2. Install and load the libraries

We will be using 2 R libraries for this tutorial.

  1. ML Bench
  2. Corrplot
#clear all objects
rm(list = ls(all.names = TRUE))
#free up memrory and report the memory usage
gc()
#Load the libraries
library(mlbench)
library(corrplot)

3. Load the data

Then we actually load the dataset and display its first few datapoints.

#Load the dataset
data("Glass")
# display first 10 rows of data
head(Glass, n=10)
# display the dimensions of the dataset
dim(Glass)

We quickly get a hang of which columns are there and their respective value ranges. If your dataset is huge, which it often is, you can take a small sample and review that.

With a quick glance we can see that the columns correspond to chemical elements — (Sodium : Na, Magnesium : Mg, …).

We also see that each row has 9 different features. All of them contribute to the type of glass. The final column tells you about the actual type of the glass.

Such a dataset could be used for building a logistic regression model which predicts glass type based on the 9 features.

Also noting down the dimensions of data gives us an idea about how big is the dataset

4. Understanding each feature

Then we try to get a hang of the statistical and other properties of data

# list types for each attribute
sapply(Glass, class)
# standard deviations and mean for each class
y<-sapply(Glass[,1:9], mean)
sapply(Glass[,1:9], sd)
xn<-colnames(Glass[,1:9])
x<-c(1:9)
y<-sapply(Glass[,1:9], mean)
barplot(y, main = "Average Value For Each Feature",
     xlab = "Feature Name",
     ylab = "Average Value")

We can also look at the datatypes to assess data compatibility.

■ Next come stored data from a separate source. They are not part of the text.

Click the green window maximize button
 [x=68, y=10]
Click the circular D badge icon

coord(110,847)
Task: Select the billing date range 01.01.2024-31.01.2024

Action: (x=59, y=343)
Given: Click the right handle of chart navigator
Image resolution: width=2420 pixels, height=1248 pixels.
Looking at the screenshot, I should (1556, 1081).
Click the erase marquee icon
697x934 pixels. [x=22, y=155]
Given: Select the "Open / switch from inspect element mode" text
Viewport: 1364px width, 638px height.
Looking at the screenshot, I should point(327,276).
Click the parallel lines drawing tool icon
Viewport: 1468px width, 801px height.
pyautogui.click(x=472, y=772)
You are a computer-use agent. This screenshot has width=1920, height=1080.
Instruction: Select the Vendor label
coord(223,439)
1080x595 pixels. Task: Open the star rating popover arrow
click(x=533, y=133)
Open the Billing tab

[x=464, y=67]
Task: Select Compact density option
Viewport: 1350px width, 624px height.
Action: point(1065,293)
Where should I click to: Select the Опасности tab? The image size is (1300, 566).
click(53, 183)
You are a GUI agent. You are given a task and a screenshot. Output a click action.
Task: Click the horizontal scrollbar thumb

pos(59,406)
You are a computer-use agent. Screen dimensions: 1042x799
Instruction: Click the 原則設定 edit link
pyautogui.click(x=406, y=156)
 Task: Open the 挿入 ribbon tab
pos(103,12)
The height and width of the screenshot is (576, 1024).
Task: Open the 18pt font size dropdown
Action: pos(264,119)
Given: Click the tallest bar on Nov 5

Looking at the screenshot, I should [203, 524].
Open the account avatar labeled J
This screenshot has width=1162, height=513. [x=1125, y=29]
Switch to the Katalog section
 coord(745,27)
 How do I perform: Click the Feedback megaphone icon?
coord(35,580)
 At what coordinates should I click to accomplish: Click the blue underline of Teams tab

Note that the last column is a categorical data type called factor and the rest are numerical floats. This information is very important because the types dictate the further analysis, types of visualisations and even the learning algorithms that you should use.

We can also plot the standard deviation of each feature to guide our normalization process later on.

The standard deviation along with the mean are useful tools

For example, for Gaussian distribution it can act as a quick outlier removal tool, where any values that are more than thrice the standard deviation are considered an outlier.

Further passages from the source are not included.